Document section:

# # # #

IT was a different band that took to the stage at the Academy last night than the unassuming lads that paid a visit to the Kerrang studios earlier in the day.

Weighed down with self-confessed hangovers and in such an intimate atmosphere, Editors played a good acoustic set but with a mellow and shy quality at the Lionel Street radio studios.

But it was when the adopted Birmingham band got to let themselves go in an electric set at the Carling Academy that they seemed most at home.

The hotly-tipped four-piece, who hail from Solihull, Stroud, Nottingham and Ipswich, became the adopted sons of Birmingham when they set up home in Kings Heath after meeting

at Stafford University. And it seemed they wanted to pay back their Brummie fans for giving them a leg up to stardom by playing their biggest headline gig yet in the city.

# # # #

Entries supplied:
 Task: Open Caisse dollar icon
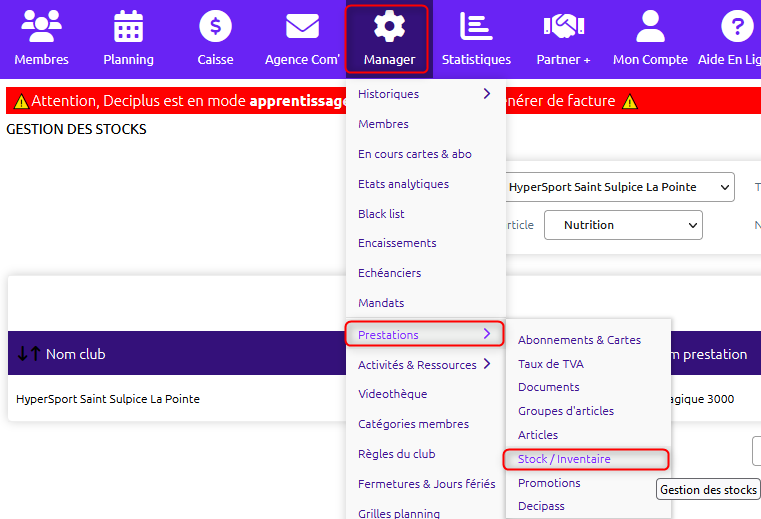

# # # #

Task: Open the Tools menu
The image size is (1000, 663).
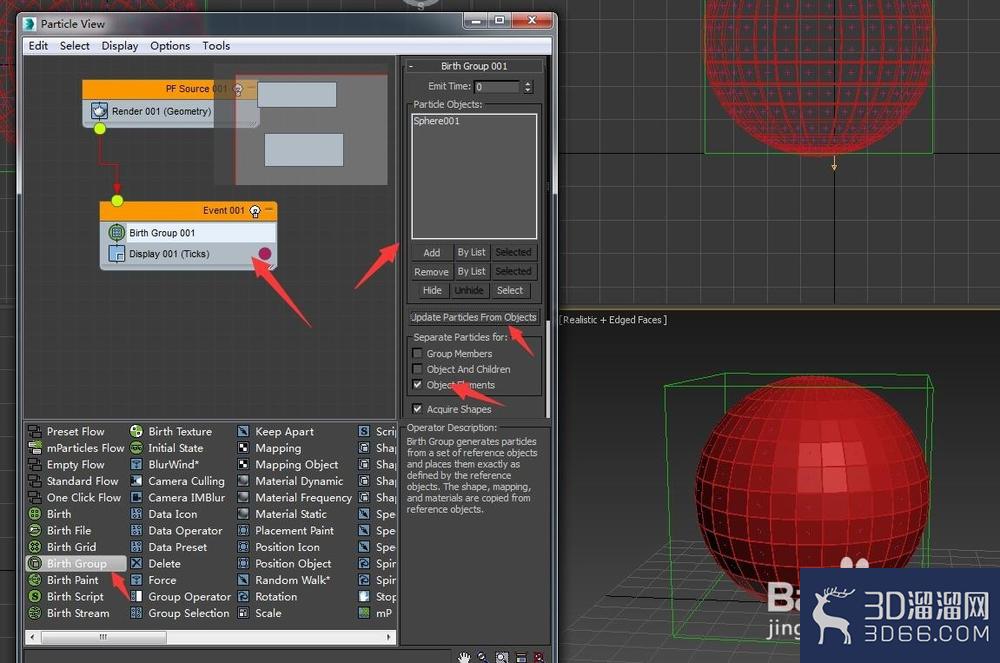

# # # #

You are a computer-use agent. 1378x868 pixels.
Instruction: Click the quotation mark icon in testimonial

# # # #

Tasks to complete:
1. Render the entries as a Markdown table with the columns Row and Line, starting at the line that contains "You are a computer-use" and ending at the line that contains "Instruction: Click the".
2. Write the next part of the concert review about Editors, picking up after its final sentence.
The entries are unrelated to the concert review.

Responses:
1.
| Row | Line |
|---|---|
| 1 | You are a computer-use agent. 1378x868 pixels. |
| 2 | Instruction: Click the quotation mark icon in testimonial |

2.
With a good debut album under their belt, The Back Room, it was disappointing that parts of the gig were a little bland and some of the tracks sounded too similar for a live set.

But the gig hung on the likes of cracking tracks Munich, Bullets, Blood and a brilliant close to the set with Fingers in the Factories.

The band have some great tracks behind them and have the potential to be something special but are still a little rough around the edges, although they are still in their infancy.

With frontman Tom Smith's unique vocals and a good chemistry to see them through, it was definitely a case of watch this space.